Les eurodéputés en colère contre la «méthode franco-allemande»
A Strasbourg, les députés européens ont déploré l’abandon de la méthode communautaire pour réformer la gouvernance économique de la zone euro.
A Strasbourg, les députés européens ont déploré l’abandon de la méthode communautaire pour réformer la gouvernance économique de la zone euro.
Si ça n’est pas une charge au canon, ça y ressemble. La Commission et les députés européens ont vivement critiqué, mardi 15 février, la méthode appliquée à deux reprises par le couple franco-allemand pour réformer la gouvernance économique de la zone euro.
En octobre, Paris et Berlin proposaient une révision du traité. Moins de quatre mois plus tard, ils ont soumis à leurs partenaires un «pacte de compétitivité» destiné à renforcer la convergence des États de la zone euro.
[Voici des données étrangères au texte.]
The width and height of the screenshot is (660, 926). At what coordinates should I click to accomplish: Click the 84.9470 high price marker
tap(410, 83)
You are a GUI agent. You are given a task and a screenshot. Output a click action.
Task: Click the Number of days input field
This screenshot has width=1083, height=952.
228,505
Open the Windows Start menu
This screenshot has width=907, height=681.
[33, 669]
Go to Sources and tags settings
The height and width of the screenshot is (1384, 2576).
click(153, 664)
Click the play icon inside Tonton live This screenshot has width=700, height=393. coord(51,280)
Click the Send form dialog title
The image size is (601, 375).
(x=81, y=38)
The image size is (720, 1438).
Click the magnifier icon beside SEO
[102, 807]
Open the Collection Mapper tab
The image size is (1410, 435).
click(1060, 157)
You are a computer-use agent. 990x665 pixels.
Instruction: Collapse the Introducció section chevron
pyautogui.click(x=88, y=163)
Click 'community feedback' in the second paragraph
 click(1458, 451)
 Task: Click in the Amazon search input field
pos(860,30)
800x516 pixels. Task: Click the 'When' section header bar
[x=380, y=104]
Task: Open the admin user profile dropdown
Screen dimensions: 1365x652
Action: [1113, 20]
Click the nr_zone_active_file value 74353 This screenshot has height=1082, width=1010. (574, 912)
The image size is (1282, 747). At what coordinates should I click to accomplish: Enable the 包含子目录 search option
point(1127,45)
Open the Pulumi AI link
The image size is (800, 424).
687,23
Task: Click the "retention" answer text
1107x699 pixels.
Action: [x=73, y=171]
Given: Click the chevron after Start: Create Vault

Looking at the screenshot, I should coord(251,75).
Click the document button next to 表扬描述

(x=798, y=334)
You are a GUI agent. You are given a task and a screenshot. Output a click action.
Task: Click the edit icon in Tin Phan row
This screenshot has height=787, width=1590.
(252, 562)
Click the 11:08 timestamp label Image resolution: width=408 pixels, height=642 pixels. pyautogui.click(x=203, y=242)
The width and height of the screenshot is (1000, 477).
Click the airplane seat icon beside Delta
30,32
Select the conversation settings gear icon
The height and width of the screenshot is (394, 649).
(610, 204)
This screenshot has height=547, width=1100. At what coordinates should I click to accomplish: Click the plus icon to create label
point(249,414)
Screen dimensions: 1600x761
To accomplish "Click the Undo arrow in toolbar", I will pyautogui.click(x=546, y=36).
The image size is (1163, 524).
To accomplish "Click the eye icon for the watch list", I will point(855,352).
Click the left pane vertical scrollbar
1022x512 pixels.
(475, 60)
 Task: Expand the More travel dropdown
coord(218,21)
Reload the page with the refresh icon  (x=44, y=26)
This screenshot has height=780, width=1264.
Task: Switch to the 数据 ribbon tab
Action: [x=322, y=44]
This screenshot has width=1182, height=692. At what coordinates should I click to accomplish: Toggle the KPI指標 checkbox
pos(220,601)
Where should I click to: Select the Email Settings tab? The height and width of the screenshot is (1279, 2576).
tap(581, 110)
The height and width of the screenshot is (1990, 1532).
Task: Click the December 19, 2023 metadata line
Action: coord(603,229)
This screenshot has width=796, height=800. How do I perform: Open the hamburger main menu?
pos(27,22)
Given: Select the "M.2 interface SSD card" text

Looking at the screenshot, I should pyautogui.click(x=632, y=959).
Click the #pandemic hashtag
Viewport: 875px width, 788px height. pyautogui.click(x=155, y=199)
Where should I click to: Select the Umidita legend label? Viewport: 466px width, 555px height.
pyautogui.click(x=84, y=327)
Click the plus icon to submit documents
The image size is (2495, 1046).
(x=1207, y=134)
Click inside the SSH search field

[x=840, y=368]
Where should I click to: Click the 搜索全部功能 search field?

«Toute initiative, y compris dans le domaine de la compétitivité et de la convergence de l’économie européenne (…) doit se faire dans le respect du traité», a déclaré le président de la Commission, José Manuel Barroso. Une attaque en règle contre la méthode utilisée par Paris et Berlin pour présenter leur «pacte de compétitivité», lors du sommet du 4 février.
Depuis ce jour, de nombreux parlementaires et dirigeants européens fustigent la volonté franco-allemande d’imposer leurs vues à leurs partenaires. «Nous devons veiller à ce qu’aucun des wagons ne se décroche dans le parcours, au risque de faire dérailler l’ensemble du train», a poursuivi le chef de l’exécutif européen. «Un pas gouvernemental peut être un progrès, mais nous préférons marcher plus vite dans un grand pas communautaire.»
Court-circuit
Le pacte franco-allemand promeut l’application de six mesures, dont l’abolition de l’indexation des salaires sur l’inflation, ainsi que la mise en place d’un taux minimum d’impôt sur les sociétés.
Il est clair que le pacte de compétitivité vient court-circuiter les propositions de la Commission européenne sur la gouvernance économique. En septembre, Bruxelles a posé sur la table six textes qui ont pour but explicite d’«approfondir la gouvernance économique».
De nombreux eurodéputés ont également le sentiment que l’initiative franco-allemande vient troubler le travail qui avait été initié par la Commission. «Nous sommes saisis des six textes, mais en même temps, nous devons tenir compte des résultats du groupe de travail d’Herman Van Rompuy», déplore la Française Pervenche Berès (S&D, PS).
Ces déclarations ont eu lieu à l’occasion d’un débat sur la modification du traité de Lisbonne, dont le principe a été entériné en octobre par le Conseil européen. L’objectif pour les Européens est de graver dans le marbre le mécanisme permanent de gestion de crise, mis en place pour sauver la zone euro au mois de mai. Cette décision des États revenait déjà à adopter la méthode franco-allemande, définie lors de la réunion de Deauville, le 19 octobre.
POSITIONS
«La méthode gouvernementale et la méthode communautaire ne sont pas à mettre sur le même pied», a estimé le député allemand Elmar Brock (PPE) au cours du débat. Au Parlement européen, «les esprits sont très échauffés», a-t-il poursuivi, soulignant que les députés des «plus petits pays» se sentaient «maltraités».
De son côté, le représentant du groupe S&D, l’Italien Roberto Gualtieri, a insisté pour que les modalités de mise en œuvre du mécanisme de gestion de crise permanent soit précisées. «Quel sera le rôle de la Commission dans la gestion de la conditionnalité? Que pense le Conseil européen de la validité du mécanisme actuel? Quel sera le rôle du Parlement européen?», a demandé le député italien.
«Il faut obtenir que la Commission européenne gère le mécanisme le plus possible», a pour sa part déclaré le président du groupe ADLE au Parlement européen, Guy Verhofstadt. «La méthode communautaire a des résultats beaucoup plus propices que l’intergouvernemental», a-t-il martelé.
Pour la co-présidente du groupe des Verts au Parlement, Rebecca Harms, «il n’est pas correct d’éviter la Commission et le Parlement européen» dans ce dossier. Elle a mis en garde contre la «mentalité intergouvernementale croissante». «Si vous souhaitez réformer le traité en utilisant la procédure simplifiée, il faut respecter le rôle du Parlement européen», a-t-elle précisé.
S’exprimant au nom des non-inscrits, le Français Bruno Gollnish (Front national) a dénoncé le «scandale de la procédure dite « simplifiée », mais en réalité scélérate». Il a affirmé que le futur mécanisme européen de gestion de crise aboutira à «créer de la dette» qui viendra alourdir le fardeau des États déjà lourdement endettés.